**STATED EXERCISE:**
Return the lines from the one containing "Open the Tommy Hilfiger jacket star rating" up to and including the one containing "Action: (1021, 885)", copied exactly, and nothing else from the entries.

▬▬▬▬▬▬▬▬▬▬

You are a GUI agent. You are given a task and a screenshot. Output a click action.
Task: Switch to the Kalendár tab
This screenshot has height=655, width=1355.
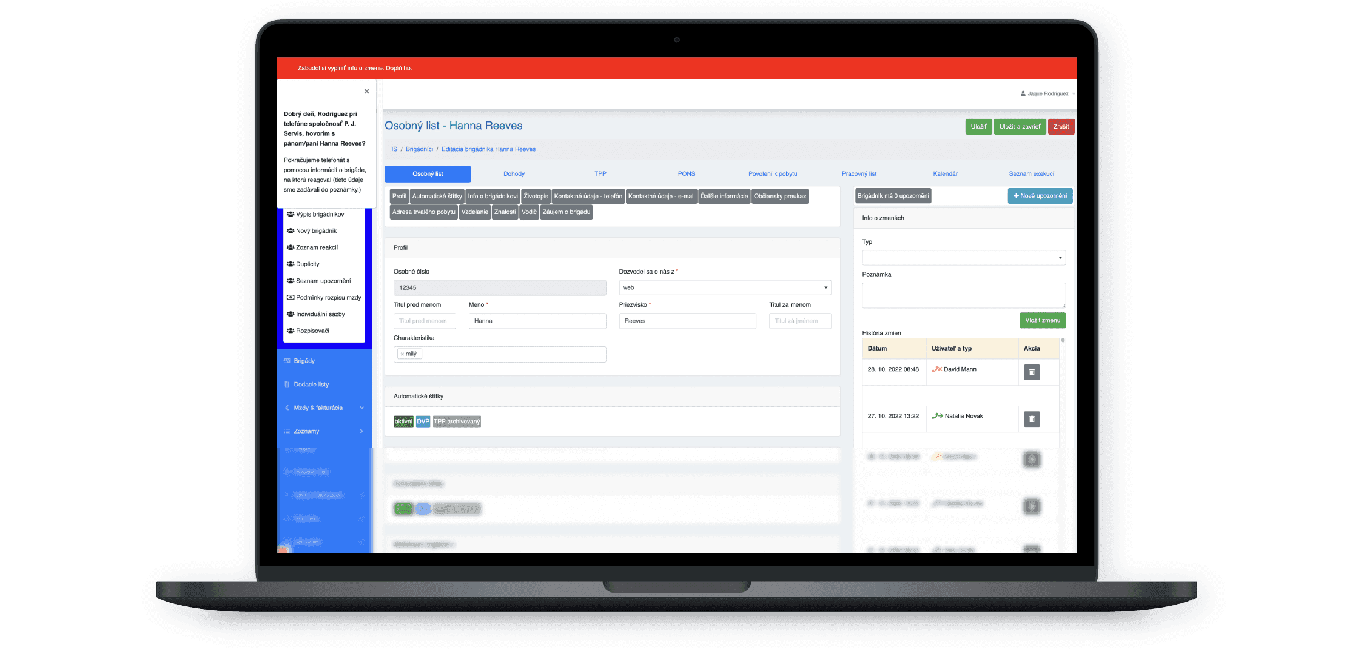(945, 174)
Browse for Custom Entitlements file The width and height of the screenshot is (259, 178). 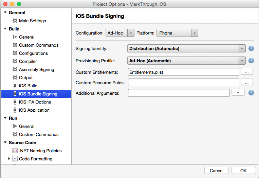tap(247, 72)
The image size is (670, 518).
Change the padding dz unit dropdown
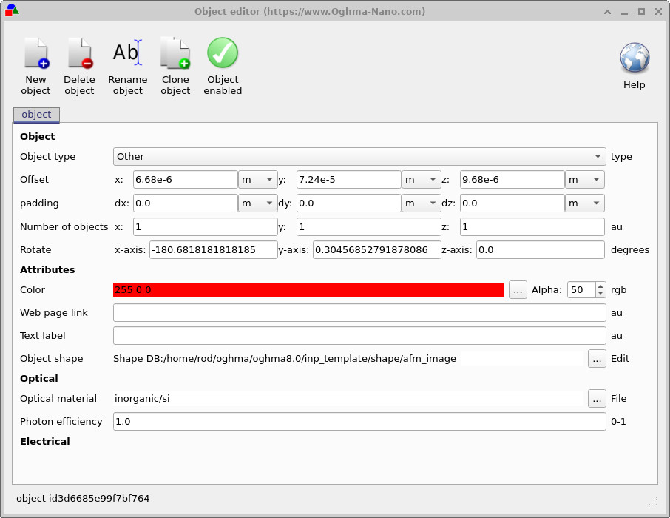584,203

▬▬▬▬▬▬▬▬▬▬

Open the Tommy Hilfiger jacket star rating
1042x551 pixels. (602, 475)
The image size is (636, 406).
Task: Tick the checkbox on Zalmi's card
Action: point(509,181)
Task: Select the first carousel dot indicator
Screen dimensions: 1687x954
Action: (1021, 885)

▬▬▬▬▬▬▬▬▬▬

**EXERCISE RESPONSE:**
Open the Tommy Hilfiger jacket star rating
1042x551 pixels. (602, 475)
The image size is (636, 406).
Task: Tick the checkbox on Zalmi's card
Action: point(509,181)
Task: Select the first carousel dot indicator
Screen dimensions: 1687x954
Action: (1021, 885)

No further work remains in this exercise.